Des vols annulés à Bruxelles et Charleroi

Une dizaine de vols au départ de Brussels Airport sont à nouveau annulés ce mercredi à la suite de la grève des contrôleurs aériens français, a confirmé Jan Van der Cruysse, porte-parole de Brussels Airport, à l'agence de presse Belga. La grève du zèle des syndicats socialiste et libéral de Belgocontrol, chargé du contrôle aérien au-dessus du territoire belge, occasionne également quelques retards, notamment à l'aéroport de Charleroi Brussels south.

Brussels Airport précise que ces annulations concernent plusieurs vols à destination de Paris, Lyon, Nice, Marseille, Toulouse et Bordeaux. L'aéroport invite donc les passagers qui ont un vol prévu durant la grève des aiguilleurs français, prévue jusqu'à jeudi, à s'informer auprès de leur compagnie aérienne avant de se rendre à l'aéroport. Au total, 21 vols au départ et vers Bruxelles ont été annulés mardi.

La grève du zèle des syndicats socialiste et libéral de Belgocontrol n'a pour le moment "pas de grand impact" sur le trafic aérien à Brussels Airport, a précisé son porte-parole. Mais elle occasionne déjà quelques retards à l'aéroport de Charleroi Brussels south. "Deux vols sont retardés pour le moment, on compte 30 minutes à une heure de retard", a confirmé la porte-parole de l'aéroport, Mélissa Milioto.

Neuf vols au départ et vers l'aéroport de Charleroi - cinq départs et quatre arrivées - sont également annulés ce mercredi en raison de la grève des aiguilleurs en France, qui protestent contre le renforcement de la libéralisation de leur secteur à l'initiative de la Commission européenne.

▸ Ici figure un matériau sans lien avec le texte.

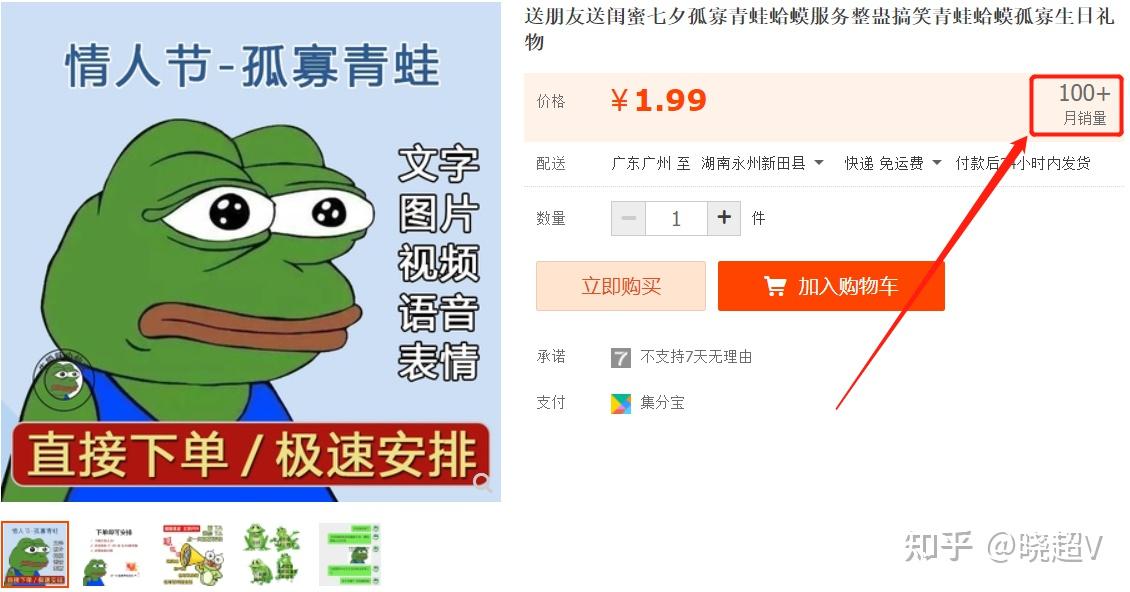The width and height of the screenshot is (1130, 592).
Task: Click the magnifier icon on product image
Action: tap(482, 482)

Les organisations de travailleurs de Belgocontrol protestent également contre les plans de la Commission européenne pour l'espace aérien.

La BGATC ne soutient pas les actions

La BGATC, the Belgian Guild of Air Traffic Controllers, qui représente trois-quarts des contrôleurs aériens en Belgique, ne soutient pas les actions des contrôleurs aériens prévues mercredi en Europe, annonce la BGTAC mardi soir dans un communiqué.
La BGATC estime qu'"un dialogue de concert entre les compagnies aériennes et les organismes de contrôle aérien a plus de chance d'aboutir à des propositions constructives que de mener des actions préventives lors desquelles les passagers sont les seules victimes".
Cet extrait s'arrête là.